Vista la tanta confusione che c'è sul tema delle emissioni di CO2 e sulla loro limitazione, facciamo un attimo chiarezza: la normativa europea in vigore dal 2012 prevede che l'emissione media delle auto prodotte non dovrà superare la soglia dei 120 g/km di CO2. In deroga, i costruttori che producono meno di 300.000 vetture all'anno (Porsche, Ferrari, ecc.), dovranno dimostrare di aver tagliato del 25% le emissioni inquinanti rispetto ai valori del 2006. Questo spiega il perchè della rincorsa all'ibrido anche da parte di quei costruttori che non potranno mai raggiungere il valore medio di 120 g/km di CO2
In sé l'iniziativa è lodevole (anche se sappiamo benissimo cosa dovremo pagare noi appassionati dell'auto, nonostante l'auto stessa non sia la principale attentatrice all'equilibrio dell'ecosistema), ma c'è il problema del ciclo standard per la valutazione delle emissioni: i parametri secondo cui è eseguito oggi sono ridicoli e lontani dalla realtà
Esatto. Non solo, ma la riduzione rischia di essere solo teorica, perchè le case hanno imparato tutte quante a programmare le centraline in modo tale che nei cicli di omologazioni consumino poco, senza che il consumo reale d'utilizzo sia in qualche modo cambiato.

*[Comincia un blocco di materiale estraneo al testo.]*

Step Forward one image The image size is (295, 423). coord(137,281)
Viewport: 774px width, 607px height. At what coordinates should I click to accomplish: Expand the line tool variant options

per non parlare delle pressioni che le case possono esercitare nei confronti dei parametri per i cicli di omologazione: da qualche parte ho letto che negli USA vogliono modificarli perché attualmente si basano su una sola sosta, che non permette alle auto dotate di sistema start-stop di far valere la diminuzione di emissioni. Ergo: troveranno sempre il modo di rispettare le norme, ma a scapito del piacere di guida (imho) e del consumo effettivo, nella guida quotidiana.